First of all, your exit conditions don't make sense. Both items should be added, just one at a time. So of course your test will fail.
You also don't need to make a snapshot; remember, this is a test, nothing else is going to be touching the list while your test is running.
Last but not least, you need to make sure that you aren't trying to evaluate your exit conditions until all of the threads have actually finished. Simplest way is to use a counter and a wait event. Here's an example:
[Test]
public void Can_add_from_multiple_threads()
{
const int MaxWorkers = 10;
var list = new ThreadSafeList<int>(MaxWorkers);
int remainingWorkers = MaxWorkers;
var workCompletedEvent = new ManualResetEvent(false);
for (int i = 0; i < MaxWorkers; i++)
{
int workerNum = i; // Make a copy of local variable for next thread
ThreadPool.QueueUserWorkItem(s =>
{
list.Add(workerNum);
if (Interlocked.Decrement(ref remainingWorkers) == 0)
workCompletedEvent.Set();
});
}
workCompletedEvent.WaitOne();
workCompletedEvent.Close();
for (int i = 0; i < MaxWorkers; i++)
{
Assert.IsTrue(list.Contains(i), "Element was not added");
}
Assert.AreEqual(MaxWorkers, list.Count,
"List count does not match worker count.");
}
Now this does carry the possibility that the Add happens so quickly that no two threads will ever attempt to do it at the same time. No Refunds No Returns partially explained how to insert a conditional delay. I would actually define a special testing flag, instead of DEBUG. In your build configuration, add a flag called TEST, then add this to your ThreadSafeList class:
public class ThreadSafeList<T>
{
// snip fields
public void Add(T item)
{
lock (sync)
{
TestUtil.WaitStandardThreadDelay();
innerList.Add(item);
}
}
// snip other methods/properties
}
static class TestUtil
{
[Conditional("TEST")]
public static void WaitStandardThreadDelay()
{
Thread.Sleep(1000);
}
}
This will cause the Add method to wait 1 second before actually adding the item as long as the build configuration defines the TEST flag. The entire test should take at least 10 seconds; if it finishes any faster than that, something's wrong.
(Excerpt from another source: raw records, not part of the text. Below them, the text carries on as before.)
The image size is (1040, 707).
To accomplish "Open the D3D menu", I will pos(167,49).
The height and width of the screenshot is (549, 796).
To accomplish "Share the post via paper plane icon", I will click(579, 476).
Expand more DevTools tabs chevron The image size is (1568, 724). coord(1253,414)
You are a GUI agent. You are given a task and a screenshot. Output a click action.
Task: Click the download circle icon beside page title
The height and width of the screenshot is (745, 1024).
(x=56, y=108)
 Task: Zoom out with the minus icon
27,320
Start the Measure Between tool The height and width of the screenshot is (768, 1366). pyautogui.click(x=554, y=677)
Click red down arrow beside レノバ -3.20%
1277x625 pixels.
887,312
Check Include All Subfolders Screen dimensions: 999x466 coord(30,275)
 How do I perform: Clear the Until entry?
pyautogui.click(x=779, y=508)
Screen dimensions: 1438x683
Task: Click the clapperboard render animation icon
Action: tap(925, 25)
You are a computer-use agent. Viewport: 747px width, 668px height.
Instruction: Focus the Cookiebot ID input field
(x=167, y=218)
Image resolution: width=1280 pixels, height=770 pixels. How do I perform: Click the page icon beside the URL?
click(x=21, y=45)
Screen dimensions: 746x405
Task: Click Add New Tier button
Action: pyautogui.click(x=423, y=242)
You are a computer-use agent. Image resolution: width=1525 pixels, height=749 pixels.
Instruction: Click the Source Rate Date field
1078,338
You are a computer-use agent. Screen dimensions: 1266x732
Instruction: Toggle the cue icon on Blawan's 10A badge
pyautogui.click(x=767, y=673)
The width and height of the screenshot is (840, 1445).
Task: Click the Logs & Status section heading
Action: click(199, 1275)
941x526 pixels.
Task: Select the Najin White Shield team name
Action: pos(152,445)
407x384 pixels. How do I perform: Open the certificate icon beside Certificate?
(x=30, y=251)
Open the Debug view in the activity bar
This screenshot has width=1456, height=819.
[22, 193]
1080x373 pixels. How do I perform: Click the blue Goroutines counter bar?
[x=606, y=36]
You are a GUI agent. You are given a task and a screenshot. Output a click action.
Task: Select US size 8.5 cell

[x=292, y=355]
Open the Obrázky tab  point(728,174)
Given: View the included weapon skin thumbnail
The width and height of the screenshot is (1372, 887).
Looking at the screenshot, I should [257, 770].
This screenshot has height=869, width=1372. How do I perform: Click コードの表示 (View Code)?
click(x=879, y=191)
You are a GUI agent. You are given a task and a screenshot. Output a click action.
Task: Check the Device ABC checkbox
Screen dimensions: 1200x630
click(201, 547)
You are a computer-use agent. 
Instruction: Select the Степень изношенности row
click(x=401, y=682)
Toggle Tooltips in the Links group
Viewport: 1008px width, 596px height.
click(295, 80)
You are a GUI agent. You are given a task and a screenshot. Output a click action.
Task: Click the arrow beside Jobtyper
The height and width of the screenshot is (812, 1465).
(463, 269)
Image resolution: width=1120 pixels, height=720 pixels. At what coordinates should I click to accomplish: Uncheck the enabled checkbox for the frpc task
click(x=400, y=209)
With that in mind, I'll leave the second test up to you. It's similar.
You will need to insert some TESTONLY code that adds a delay in your lock. You can create a function like this:
[Conditional("DEBUG")]
void SleepForABit(int delay) { thread.current.sleep(delay); }
and then call it in your class. The Conditional attribute ensure it is only called in DEBUG builds and you can leave it in your compiled code.
Write something which consistently delays 100Ms or so and something that never waits and let'em slug it out.
You might want to take a look at Chess. It's a program specifically designed to find race conditions in multi-threaded code.